* Page *
Again, no offense, but perhaps you do not understand the response I made to your statement that infinity and mathematics are "methods". It is common in mathematics for people to brush philosophy aside saying math is all just a "system" and think that they've left the matter in the dust. Philosophers are not nearly so easily sated, though. The problem arises, what is this system? In the same way that philosophers ask, "Is a number a genuine object?" we ask, "Is a system a genuine entity?" Benacerraf tried to make the case that mathematics is a system where numbers are not objects--that they are nothing. Numbers can be anything. They can be spoken words, "One, two, three..." or written marks, "1, 2, 3... (or 0, {0}, {{0}}... or 0, {0}, {0, {0}}...), or even sticks and stones. The naturals are just those things that we use to line up representations (e.g. words or symbols) to the represented (e.g. five cows) in a one-to-one correspondence. Benacerraf, all the same, is liable to the question, "And this general practice... What is it? Are these rules hovering over us, will we be struck with a heart-attack if we violate them? How does the system account for infinity? Does there exist only so many numbers as you can produce representations? If you say that infinity is the number of things you could count, were you to have an unlimited supply of representations, then you have assumed infinity into your argument and the whole point is to try to find a way out of calling it an axiom."

* Dataset *

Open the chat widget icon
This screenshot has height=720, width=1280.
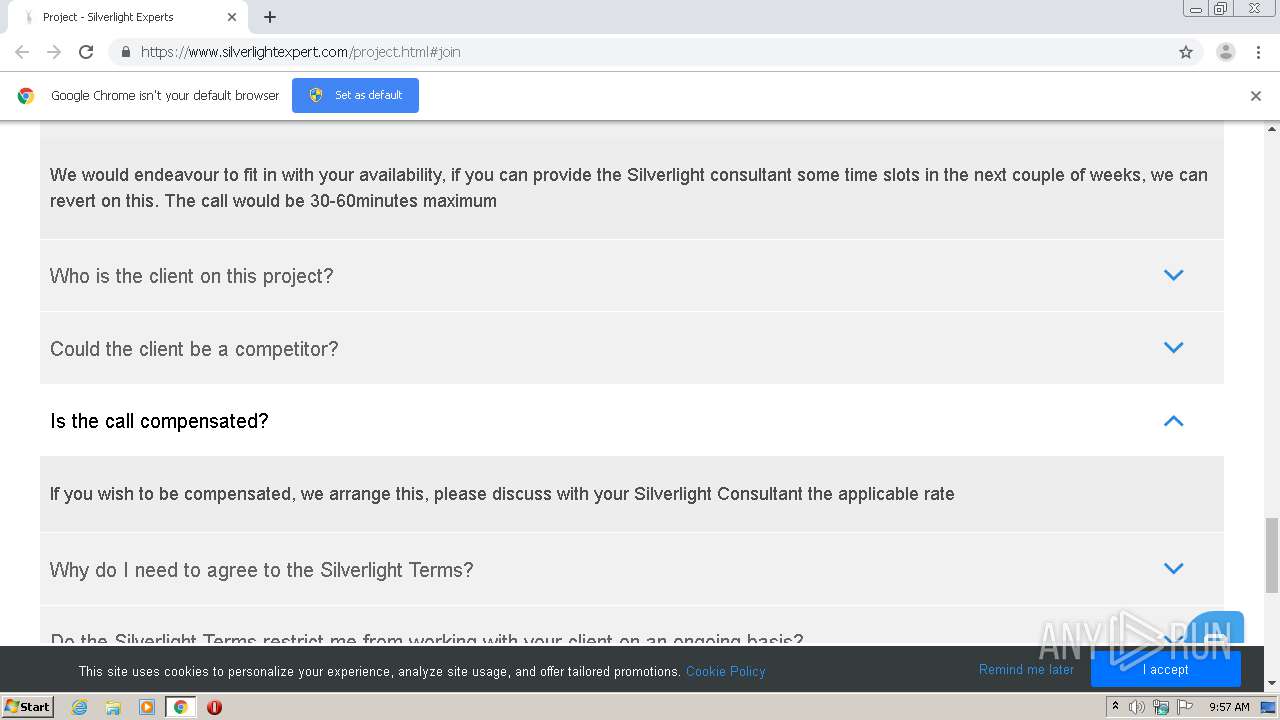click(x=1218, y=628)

* * *

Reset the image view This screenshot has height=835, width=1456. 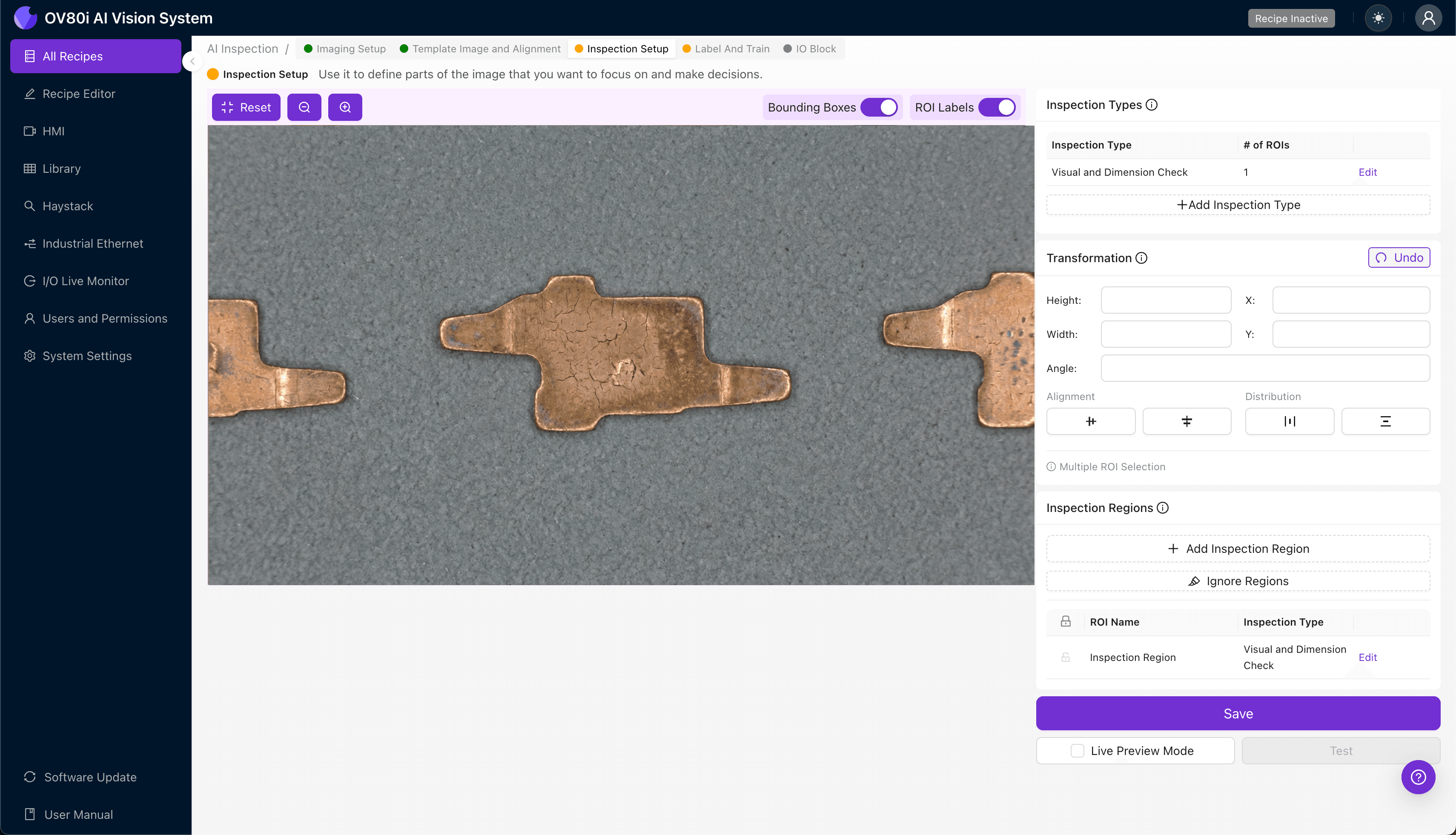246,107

==

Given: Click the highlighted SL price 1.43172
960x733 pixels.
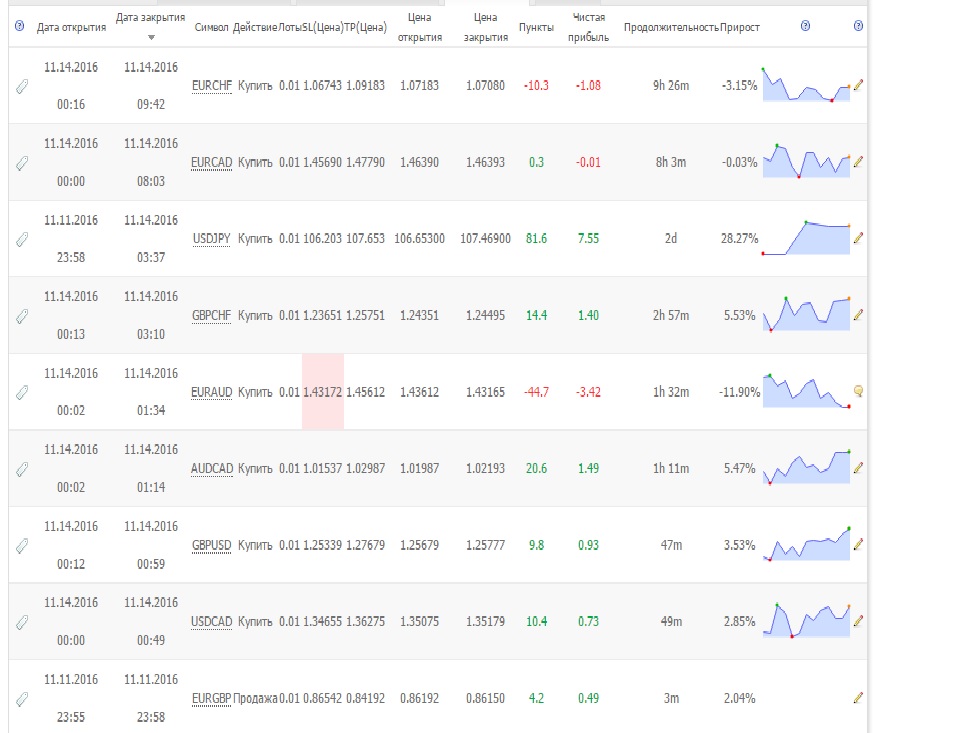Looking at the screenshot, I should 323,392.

* Objectives *
1. In the post on numbers and infinity, what did Benacerraf try to show about mathematics?
2. Pick up the post on numbers and infinity from the point where it stops, and carry its argument forward.

* Responses by task *
1. That mathematics is a system in which numbers are not objects, that they are nothing.

2.
Carnap tried to push the line further back. He said this talk of a system misses the point. Math is just a game we play, and we can play any game we want. We just happen to prefer the math game in some contexts. If you want to play another, go ahead. People do it all the time when they speak English, which is also just another game. Math is not a system, really--rather, you should think of it as a linguistic, social practice. The nice part about this Carnapian approach is that it has a very consistent answer to infinity: Infinity is just part of the math game. It's like home-runs in baseball. Home-runs don't exist outside of baseball--that would just be a ball flying over a fence. But because of the rules of baseball, there are home-runs in the game. The rules of the game of math simply prescribe that there is no greatest number. In counting, "1, 2, 3..." there is only the language practice of writing "..." That's all that infinity is. Yet again, however, you can ask Carnap, "So what are these games? Are they genuine entities? Why is it that this particular game is so successful in living life and firing rockets? Do the individual games live within the greater category of games, and is this category a genuine object? What happens when we stop playing this game? Does math disappear?"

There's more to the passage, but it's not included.